As you probably know, these types of stocks have been punished by Wall Street in recent months as risk aversion sentiment has become more prevalent. But it has resulted in what Luke sees as an opportunity to buy tomorrow’s tech market leaders at bargain prices.
The challenge is to prepare for what could be more short-term volatility so you don’t miss the opportunity to position yourself for huge long-term returns.
Here’s more from Luke Early-stage investor Daily notes:
We continue to anticipate near-term turbulence in equity markets and avoid getting too bullish…
Instead of paying close attention to daily price action, we continue to emphasize a relentless focus on our “5X5” Plan, in which we expect our entire portfolio to grow 5 times or more over the next five years.
A reminder that Luke refers to innovative and disruptive technology leaders when he refers to “our portfolio”.
To prepare readers for greater near-term volatility, Luke points to commodities as a driver of upcoming market moves. Although oil prices fell 10% earlier this week, Luke believes prices could soon rebound, which could impact stocks.
Back to his daily notes:
The catalyst for the commodity sell-off (earlier this week) is not very strong.
The US administration is reportedly considering easing sanctions on Venezuelan oil to help stabilize global supplies. While that should help, Venezuelan oil production (~530,000 bbl/day) is a drop in the bucket compared to Russia’s (~10 million bbl/day). Therefore, the net impact here is still a supply constrained global oil market.
In other words, the fundamental context remains one where commodity prices should rise, not fall. To this end, [Wednesday’s] the fall in prices can be short-lived – just like the rebound in the stock market.

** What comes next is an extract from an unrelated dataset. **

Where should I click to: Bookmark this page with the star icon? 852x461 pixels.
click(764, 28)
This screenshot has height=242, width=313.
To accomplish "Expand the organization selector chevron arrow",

*** But after acknowledging the likelihood of greater near-term pressure on markets, Luke makes a critical redirect
Back to update:
We also believe that all this geopolitical chaos is creating a fantastic multi-year buying opportunity.
Today, many hypergrowth tech stocks are trading at completely washed-out valuations — almost entirely disregarding the fact that these companies will grow their businesses by leaps and bounds over the next few years.
Just consider this. While stock markets appear to be singularly focused on rising oil prices, global solar installations continue to expand rapidly; global electric vehicle sales continue to rise; global spending on e-commerce and digital advertising continues to grow, and business spending on automation software, cybersecurity and DevOps is growing rapidly…
Once today’s macro fears pass and renewed bullish sentiments combine with significant and sustained operational growth, we expect many hypergrowth tech stocks to soar over the next few years. .
As stated earlier, the challenge is being able to step in and buy when market conditions look bleak.
In Wednesdays Digest, we wrote that the big money isn’t made buying in sunny, blue-sky conditions when everyone else is bullish. It is achieved by buying when things look bleak and scared investors have left prices in the gutter.
Of course, this can be incredibly difficult. That’s why courage and a long-term vision like the one advocated by Luke are essential.
We’ll end with one of my favorite quotes on this subject. It comes from Rob Arnott, founder of Research Affiliates, which manages over $160 billion:
In investment, what is comfortable is rarely profitable.